Comment s'y prendre pour bien positionner son entreprise naissante sans y perdre temps et argent? Luis-Felipe Cisneros-Martinez, directeur de l'Institut d'entrepreneuriat Banque Nationale-HEC Montréal et professeur au département d'entrepreneuriat et innovation à HEC Montréal, y va de ses conseils sur le sujet.

1. S'appuyer sur des experts

Faites-vous accompagner par des experts à chacune des étapes de votre démarrage d'entreprise, conseille M. Cisneros-Martinez. «Il y a les SAJE, les écoles de commerce, des incubateurs et des accélérateurs en plus d'autres organismes qui peuvent nous dire si notre projet tient la route», précise-t-il.

2. Ne pas mettre le plan d'affaires en priorité

Selon lui, le plan d'affaires lui-même n'est pas ce sur quoi un entrepreneur devrait bâtir son modèle d'entreprise. «Le plan d'affaires fonctionne si on lance une entreprise dont le modèle existe déjà, un salon de coiffure par exemple, mais dès qu'on introduit une innovation, on peut difficilement se baser là-dessus, explique-t-il. Avant d'en arriver là, il faudra faire du prototypage de son produit et le tester sur le terrain.»

3. Utiliser un canevas

Comme solution de rechange, l'expert propose plutôt le «Business Model Canvas», ou «BMC». Cette approche invite à coucher sur papier l'allure de son entreprise à l'intérieur d'une matrice composée de neuf blocs représentant chacun une sphère d'activités de l'entreprise. Il permet de voir en un coup d'oeil ce qu'est son entreprise, mais surtout comment chaque sphère peut en toucher une autre.

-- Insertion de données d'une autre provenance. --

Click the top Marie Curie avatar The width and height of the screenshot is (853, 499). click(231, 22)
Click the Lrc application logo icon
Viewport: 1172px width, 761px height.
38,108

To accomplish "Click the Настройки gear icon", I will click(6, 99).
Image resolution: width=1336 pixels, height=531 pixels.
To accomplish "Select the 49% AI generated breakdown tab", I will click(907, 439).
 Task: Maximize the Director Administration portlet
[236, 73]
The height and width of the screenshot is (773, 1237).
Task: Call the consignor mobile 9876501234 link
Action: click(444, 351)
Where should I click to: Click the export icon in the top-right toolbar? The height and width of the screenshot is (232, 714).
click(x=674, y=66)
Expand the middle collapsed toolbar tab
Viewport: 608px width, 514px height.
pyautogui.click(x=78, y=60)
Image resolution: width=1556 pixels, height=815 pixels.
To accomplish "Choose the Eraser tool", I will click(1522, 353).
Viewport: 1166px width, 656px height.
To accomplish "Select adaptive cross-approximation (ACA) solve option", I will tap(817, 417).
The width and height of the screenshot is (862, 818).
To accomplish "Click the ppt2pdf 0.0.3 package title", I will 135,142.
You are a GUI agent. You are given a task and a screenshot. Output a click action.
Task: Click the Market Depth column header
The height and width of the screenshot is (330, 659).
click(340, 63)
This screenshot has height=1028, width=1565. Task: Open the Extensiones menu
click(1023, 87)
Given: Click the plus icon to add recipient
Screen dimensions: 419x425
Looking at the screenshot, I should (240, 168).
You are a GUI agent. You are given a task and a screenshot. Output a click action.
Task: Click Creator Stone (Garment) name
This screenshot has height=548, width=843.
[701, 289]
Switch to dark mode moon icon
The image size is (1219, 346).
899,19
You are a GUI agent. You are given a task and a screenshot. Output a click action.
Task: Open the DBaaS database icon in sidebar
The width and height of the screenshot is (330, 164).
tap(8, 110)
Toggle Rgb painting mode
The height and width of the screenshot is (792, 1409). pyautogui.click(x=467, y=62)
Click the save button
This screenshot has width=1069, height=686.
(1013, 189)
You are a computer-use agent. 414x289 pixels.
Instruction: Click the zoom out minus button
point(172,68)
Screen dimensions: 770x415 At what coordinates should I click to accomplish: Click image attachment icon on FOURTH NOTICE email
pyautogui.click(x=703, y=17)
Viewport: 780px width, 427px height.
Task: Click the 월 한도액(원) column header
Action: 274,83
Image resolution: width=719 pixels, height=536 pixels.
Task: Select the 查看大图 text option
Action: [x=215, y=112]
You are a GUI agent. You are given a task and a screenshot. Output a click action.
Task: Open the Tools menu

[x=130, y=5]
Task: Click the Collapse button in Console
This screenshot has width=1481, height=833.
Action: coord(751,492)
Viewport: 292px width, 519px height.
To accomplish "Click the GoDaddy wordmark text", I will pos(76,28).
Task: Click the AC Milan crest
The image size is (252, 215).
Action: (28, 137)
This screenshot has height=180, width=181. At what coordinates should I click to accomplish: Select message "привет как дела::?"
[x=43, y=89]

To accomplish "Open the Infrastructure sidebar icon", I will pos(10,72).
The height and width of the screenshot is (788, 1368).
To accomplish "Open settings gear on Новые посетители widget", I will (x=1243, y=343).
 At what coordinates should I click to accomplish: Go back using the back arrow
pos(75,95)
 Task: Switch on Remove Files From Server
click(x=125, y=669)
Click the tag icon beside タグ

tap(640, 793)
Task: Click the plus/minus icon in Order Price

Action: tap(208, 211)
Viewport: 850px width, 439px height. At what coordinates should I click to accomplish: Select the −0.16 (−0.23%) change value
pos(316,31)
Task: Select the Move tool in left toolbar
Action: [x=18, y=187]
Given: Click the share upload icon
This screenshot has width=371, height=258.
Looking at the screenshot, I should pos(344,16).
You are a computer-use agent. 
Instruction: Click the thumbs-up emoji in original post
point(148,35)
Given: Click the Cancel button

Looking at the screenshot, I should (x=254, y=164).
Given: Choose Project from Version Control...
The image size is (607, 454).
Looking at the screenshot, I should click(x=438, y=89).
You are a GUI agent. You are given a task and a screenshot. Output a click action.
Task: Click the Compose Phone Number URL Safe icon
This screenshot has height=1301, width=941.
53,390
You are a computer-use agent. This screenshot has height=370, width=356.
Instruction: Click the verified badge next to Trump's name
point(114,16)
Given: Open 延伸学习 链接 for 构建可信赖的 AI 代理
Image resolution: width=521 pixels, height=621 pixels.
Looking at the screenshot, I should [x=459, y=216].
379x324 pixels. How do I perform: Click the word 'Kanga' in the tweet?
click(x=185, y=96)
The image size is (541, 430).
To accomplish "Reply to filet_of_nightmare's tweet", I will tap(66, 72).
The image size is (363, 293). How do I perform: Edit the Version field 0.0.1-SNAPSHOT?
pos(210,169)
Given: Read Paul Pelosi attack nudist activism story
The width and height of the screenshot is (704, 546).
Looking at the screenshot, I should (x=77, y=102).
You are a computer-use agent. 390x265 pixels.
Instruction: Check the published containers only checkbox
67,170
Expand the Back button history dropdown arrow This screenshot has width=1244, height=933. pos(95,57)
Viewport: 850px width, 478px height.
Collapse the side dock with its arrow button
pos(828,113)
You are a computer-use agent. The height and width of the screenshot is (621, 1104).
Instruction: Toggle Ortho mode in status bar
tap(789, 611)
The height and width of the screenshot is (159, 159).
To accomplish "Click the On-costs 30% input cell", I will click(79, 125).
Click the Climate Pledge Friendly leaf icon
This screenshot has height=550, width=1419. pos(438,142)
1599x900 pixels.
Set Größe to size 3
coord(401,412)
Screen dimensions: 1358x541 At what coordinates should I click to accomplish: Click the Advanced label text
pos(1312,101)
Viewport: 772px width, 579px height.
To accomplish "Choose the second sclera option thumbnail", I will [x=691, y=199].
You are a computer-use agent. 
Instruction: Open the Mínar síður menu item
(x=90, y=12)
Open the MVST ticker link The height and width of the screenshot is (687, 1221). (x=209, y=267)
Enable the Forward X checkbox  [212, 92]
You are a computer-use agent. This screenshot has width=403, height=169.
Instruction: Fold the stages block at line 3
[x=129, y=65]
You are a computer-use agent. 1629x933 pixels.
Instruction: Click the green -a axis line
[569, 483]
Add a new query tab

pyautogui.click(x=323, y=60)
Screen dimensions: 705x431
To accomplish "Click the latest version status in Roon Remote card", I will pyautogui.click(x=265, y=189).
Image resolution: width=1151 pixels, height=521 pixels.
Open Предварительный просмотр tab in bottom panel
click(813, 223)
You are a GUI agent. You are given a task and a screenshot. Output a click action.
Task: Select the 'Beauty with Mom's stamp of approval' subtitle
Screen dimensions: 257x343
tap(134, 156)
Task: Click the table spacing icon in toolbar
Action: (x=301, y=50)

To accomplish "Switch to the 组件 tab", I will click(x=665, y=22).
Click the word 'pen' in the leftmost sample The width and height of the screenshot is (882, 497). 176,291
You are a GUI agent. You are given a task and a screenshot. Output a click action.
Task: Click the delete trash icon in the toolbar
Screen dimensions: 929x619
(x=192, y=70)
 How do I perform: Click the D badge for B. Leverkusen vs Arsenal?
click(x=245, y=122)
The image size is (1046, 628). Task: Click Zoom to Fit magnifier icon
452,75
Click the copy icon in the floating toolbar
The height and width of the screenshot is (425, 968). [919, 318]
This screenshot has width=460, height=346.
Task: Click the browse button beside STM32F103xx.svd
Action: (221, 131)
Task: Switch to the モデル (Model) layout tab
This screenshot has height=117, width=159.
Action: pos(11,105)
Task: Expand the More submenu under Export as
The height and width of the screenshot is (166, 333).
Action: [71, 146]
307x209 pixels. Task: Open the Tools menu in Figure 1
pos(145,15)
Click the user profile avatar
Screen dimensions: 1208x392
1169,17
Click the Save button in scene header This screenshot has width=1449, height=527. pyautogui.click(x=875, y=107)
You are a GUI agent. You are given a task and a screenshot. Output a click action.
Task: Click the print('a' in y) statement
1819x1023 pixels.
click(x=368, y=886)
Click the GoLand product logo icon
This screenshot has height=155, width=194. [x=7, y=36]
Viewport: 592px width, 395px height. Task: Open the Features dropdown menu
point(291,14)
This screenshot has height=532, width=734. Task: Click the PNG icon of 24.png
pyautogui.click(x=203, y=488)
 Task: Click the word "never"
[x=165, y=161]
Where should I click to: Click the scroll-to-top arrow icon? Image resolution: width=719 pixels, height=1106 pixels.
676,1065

On pourra ainsi réadapter le modèle constamment selon la réponse qu'on obtient lorsqu'on effectue des tests auprès des clients, explique le professeur de HEC Montréal. Pour en savoir plus sur le BMC: https://www.businessmodelgeneration.com/

4. Y aller par étapes

Vous ne pourrez organiser toutes les facettes de votre entreprise d'un coup. Allez-y par étapes, conseille M. Cisneros-Martinez. «On commence par identifier le besoin, on vérifie ensuite avec le client si le prototype comble le besoin, puis on voit combien il est prêt à payer, dit-il. On détermine ensuite si on est capable de produire à un coût qui nous permet de faire des bénéfices.»

5. Penser loin

Voyez ensuite l'étendue de votre marché. «Il faut toujours réfléchir à trois aspects, dit-il. Le premier, c'est la taille du marché; ensuite, la faisabilité de production, puis la viabilité du produit à long terme.» Pour y arriver, il suggère d'y aller avec une étude de marché et de recueillir des données fiables. Ensuite seulement pensera-t-on à construire un plan d'affaires, basé sur des matrices qu'on peut dénicher sur l'internet. Le plan est encore utile pour trouver du financement ou participer à des concours. À cet égard, M. Cisneros-Martinez suggère de toujours adapter son plan en fonction de celui qui le lira, en mettant l'accent sur les points les plus intéressants pour le lecteur.